Foreign and local investors in Kenya can buy Kenyan companies through Mauritian holding companies but Kenya cannot tax any of the gains when they sell these businesses, an article that could be open to abuse even though it would not be necessarily illegal.
Among Mauritian firms that could benefit are two firms owned by Kenya’s Centum Investments, Centum Development and Centum Exotics. Centum’s chief executive said in a previous interview on the company’s Mauritius-based subsidiaries that the island State was attractive because it had “numerous tax agreements with other countries” including Kenya.
Mr Mosioma cited the example of India which signed a similar treaty with Mauritius on the articles relating to capital gains taxes. The provision is similar to the capital gains tax article in the India-Mauritius treaty, which has proved very controversial, costing India an estimated Sh50 billion ($600 million) a year in revenues as a result of tax avoidance and illicit round-tripping by Indian businesspeople.

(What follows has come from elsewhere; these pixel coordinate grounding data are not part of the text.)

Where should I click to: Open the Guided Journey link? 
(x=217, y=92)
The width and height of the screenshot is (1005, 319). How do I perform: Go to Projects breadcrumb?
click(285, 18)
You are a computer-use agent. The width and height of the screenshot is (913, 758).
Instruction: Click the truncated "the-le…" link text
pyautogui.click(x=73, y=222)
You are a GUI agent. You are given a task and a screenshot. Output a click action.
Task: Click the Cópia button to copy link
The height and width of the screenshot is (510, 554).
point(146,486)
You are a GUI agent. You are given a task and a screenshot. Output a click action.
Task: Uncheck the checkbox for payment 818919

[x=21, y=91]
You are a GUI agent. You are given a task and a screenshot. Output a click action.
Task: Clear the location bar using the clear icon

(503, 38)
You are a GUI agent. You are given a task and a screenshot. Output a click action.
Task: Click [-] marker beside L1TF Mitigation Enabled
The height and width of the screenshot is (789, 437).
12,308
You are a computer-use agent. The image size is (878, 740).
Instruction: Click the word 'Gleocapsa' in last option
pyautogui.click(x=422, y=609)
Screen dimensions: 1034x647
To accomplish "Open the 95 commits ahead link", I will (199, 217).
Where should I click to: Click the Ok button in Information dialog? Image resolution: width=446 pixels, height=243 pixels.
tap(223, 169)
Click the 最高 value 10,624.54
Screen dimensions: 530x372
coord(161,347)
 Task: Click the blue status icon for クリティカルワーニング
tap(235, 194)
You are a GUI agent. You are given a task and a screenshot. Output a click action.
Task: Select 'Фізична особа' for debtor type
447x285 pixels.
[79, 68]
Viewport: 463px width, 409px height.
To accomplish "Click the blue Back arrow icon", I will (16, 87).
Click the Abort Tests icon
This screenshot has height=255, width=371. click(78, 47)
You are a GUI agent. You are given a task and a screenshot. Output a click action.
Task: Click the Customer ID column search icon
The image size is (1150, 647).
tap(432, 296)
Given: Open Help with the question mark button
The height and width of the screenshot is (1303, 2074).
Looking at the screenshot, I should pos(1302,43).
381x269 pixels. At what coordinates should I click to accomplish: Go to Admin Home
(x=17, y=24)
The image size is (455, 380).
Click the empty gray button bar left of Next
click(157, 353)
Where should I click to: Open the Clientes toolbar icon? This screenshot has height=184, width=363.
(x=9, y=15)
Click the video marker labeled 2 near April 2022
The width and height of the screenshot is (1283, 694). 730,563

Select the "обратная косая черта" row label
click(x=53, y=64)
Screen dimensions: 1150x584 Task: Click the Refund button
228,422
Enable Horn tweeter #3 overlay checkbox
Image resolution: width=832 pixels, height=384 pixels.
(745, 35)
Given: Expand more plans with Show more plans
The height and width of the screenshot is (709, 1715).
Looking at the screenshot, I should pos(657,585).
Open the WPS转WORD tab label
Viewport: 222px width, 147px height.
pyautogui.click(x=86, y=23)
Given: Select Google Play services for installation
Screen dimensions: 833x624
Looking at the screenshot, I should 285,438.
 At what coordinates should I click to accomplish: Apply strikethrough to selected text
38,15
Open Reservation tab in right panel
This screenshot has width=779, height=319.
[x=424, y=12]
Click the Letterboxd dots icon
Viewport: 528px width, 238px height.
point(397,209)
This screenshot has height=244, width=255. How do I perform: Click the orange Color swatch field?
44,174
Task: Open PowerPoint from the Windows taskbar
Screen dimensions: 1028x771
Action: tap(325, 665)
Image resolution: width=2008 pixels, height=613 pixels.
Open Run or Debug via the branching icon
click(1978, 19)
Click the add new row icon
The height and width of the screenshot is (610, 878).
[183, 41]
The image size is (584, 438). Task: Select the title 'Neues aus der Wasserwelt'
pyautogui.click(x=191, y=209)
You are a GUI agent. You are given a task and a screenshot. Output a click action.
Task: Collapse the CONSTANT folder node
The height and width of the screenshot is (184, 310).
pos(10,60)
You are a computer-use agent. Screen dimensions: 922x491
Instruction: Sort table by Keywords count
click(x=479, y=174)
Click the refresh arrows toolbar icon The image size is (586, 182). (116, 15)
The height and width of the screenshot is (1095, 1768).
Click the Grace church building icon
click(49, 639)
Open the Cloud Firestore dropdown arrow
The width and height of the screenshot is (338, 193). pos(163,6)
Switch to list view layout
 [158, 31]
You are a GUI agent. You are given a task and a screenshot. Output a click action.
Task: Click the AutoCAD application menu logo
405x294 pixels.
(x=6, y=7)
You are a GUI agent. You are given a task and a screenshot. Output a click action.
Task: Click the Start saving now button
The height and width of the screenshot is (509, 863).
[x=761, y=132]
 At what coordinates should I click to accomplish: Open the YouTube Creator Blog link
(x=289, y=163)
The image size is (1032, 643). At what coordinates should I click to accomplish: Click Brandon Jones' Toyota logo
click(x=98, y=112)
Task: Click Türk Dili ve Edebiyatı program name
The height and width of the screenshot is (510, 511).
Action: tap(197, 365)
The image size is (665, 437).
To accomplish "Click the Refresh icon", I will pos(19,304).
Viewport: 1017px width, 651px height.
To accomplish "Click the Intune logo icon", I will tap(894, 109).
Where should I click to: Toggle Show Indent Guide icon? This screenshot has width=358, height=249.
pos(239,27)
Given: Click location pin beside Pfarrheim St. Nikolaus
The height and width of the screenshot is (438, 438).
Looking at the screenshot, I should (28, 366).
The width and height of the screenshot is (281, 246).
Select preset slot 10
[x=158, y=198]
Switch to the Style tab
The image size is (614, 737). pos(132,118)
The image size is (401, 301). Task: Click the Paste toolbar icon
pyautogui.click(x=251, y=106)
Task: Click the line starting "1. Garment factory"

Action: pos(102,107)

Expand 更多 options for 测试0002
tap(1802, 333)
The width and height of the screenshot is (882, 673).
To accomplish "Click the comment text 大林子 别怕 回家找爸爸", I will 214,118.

India has signaled its intention to renegotiate its agreement with Mauritius, he says. Under internationally agreed provisions, such treaties have a minimum period during which they have to be in force and can typically not be revised until the expiry of five years.
But the State claimed that the country is hungry for new foreign investments and is willing to give investors concessions like tax holidays and investment deductions in the determination of taxes.
Along with new investments is the badly needed job creation, in a matrix the Treasury hopes will have benefits that outweigh the foregone taxes. Mauritian expatriates working in Kenya, except those in top-level managerial positions, will also be spared double taxation on remuneration earned since their income will only be taxed in Mauritius.
It was initially thought that the treaty would stimulate foreign direct investment in Kenya and the Treasury previously expressed a similar sentiment.
But it is perhaps the objection from senior tax officials at KRA that can shed light on what Kenyans should expect when the agreement takes effect on January 1, 2015.
A senior KRA official who asked not to be named because of the sensitivity of the matter told Business Beat that the treaty might not bring any benefits for Kenya, and might even undermine the agency’s efforts to meet its revenue collection targets.
The double tax avoidance agreement was signed by both countries in May, 2012 before a formal notice was published in the Kenyan Gazette on May 23, 2014. Nigeria, Indonesia, Rwanda and India are all trying to get out of similar treaties they have with Mauritius, and are hoping to renegotiate the articles of the respective agreements, according to the tax expert at KRA.